ABC is an imperative general-purpose programming language and integrated development environment (IDE) developed at Centrum Wiskunde & Informatica (CWI), Netherlands by Leo Geurts, Lambert Meertens, and Steven Pemberton. It is interactive, structured, high-level, and intended to be used instead of BASIC, Pascal, or AWK. It is intended for teaching or prototyping, but not as a systems-programming language.

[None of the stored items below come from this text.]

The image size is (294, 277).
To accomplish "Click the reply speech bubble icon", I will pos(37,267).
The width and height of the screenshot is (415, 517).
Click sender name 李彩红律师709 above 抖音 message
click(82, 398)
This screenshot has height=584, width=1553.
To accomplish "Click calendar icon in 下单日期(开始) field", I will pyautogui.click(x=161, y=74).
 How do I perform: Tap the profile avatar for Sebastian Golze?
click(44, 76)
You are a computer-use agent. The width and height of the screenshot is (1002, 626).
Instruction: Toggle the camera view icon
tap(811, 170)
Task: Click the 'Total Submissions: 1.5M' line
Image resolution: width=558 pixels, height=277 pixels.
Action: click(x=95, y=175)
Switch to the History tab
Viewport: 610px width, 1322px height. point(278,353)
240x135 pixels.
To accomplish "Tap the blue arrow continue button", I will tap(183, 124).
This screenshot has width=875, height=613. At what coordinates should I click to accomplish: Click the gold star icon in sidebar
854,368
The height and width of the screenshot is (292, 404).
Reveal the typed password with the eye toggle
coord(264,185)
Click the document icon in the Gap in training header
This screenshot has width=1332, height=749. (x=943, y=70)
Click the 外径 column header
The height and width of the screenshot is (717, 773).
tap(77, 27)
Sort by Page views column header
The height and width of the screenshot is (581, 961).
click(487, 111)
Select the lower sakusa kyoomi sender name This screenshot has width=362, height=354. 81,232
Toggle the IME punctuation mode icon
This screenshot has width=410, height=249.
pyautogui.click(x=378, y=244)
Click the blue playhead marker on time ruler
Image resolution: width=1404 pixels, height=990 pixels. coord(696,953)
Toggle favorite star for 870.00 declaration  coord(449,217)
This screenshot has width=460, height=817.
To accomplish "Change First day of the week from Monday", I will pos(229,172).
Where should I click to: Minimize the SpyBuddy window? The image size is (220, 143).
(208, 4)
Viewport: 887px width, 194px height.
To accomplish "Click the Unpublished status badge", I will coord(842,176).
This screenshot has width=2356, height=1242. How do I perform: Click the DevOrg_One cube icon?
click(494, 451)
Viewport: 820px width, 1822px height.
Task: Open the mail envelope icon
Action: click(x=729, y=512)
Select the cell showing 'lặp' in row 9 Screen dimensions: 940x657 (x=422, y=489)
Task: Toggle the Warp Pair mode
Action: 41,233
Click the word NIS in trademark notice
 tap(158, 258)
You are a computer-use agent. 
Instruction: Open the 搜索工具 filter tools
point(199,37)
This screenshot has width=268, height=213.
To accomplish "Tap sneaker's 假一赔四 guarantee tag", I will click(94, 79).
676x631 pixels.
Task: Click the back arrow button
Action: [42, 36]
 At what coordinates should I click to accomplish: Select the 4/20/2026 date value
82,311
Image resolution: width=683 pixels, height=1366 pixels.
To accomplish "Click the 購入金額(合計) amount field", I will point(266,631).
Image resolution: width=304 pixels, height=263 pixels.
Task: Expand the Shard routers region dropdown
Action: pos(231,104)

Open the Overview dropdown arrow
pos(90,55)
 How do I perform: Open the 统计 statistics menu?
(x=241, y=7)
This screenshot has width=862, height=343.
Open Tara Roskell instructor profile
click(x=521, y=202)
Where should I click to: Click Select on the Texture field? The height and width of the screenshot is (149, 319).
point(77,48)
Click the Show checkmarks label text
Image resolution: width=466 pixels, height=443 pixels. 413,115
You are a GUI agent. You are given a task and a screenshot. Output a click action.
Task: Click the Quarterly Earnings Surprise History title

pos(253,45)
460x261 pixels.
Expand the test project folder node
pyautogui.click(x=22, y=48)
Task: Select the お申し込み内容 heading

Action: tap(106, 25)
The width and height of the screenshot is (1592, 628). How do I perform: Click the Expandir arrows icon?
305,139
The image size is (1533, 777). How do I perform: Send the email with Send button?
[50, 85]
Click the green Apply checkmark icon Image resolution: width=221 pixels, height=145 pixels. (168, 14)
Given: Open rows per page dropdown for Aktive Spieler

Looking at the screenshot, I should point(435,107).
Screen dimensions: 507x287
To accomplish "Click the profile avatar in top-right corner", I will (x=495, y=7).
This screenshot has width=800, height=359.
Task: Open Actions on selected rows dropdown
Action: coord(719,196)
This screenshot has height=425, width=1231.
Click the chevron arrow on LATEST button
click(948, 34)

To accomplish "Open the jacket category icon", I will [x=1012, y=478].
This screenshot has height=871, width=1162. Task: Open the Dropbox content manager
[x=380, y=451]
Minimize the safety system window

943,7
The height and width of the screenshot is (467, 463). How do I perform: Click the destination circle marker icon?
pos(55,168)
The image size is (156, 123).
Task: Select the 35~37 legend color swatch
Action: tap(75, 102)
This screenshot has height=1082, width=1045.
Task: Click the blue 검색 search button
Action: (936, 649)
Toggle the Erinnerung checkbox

ABC had a major influence on the design of the language Python, developed by Guido van Rossum, who formerly worked for several years on the ABC system in the mid-1980s.

Features
Its designers claim that ABC programs are typically around a quarter the size of the equivalent Pascal or C programs, and more readable. Key features include:

Only five basic data types
No required variable declarations
Explicit support for top-down programming
Statement nesting is indicated by indentation, via the off-side rule
Infinite precision arithmetic, unlimited-sized lists and strings, and other features supporting orthogonality and ease of use by novices

ABC was originally a monolithic implementation, leading to an inability to adapt to new requirements, such as creating a graphical user interface (GUI). ABC could not directly access the underlying file system and operating system.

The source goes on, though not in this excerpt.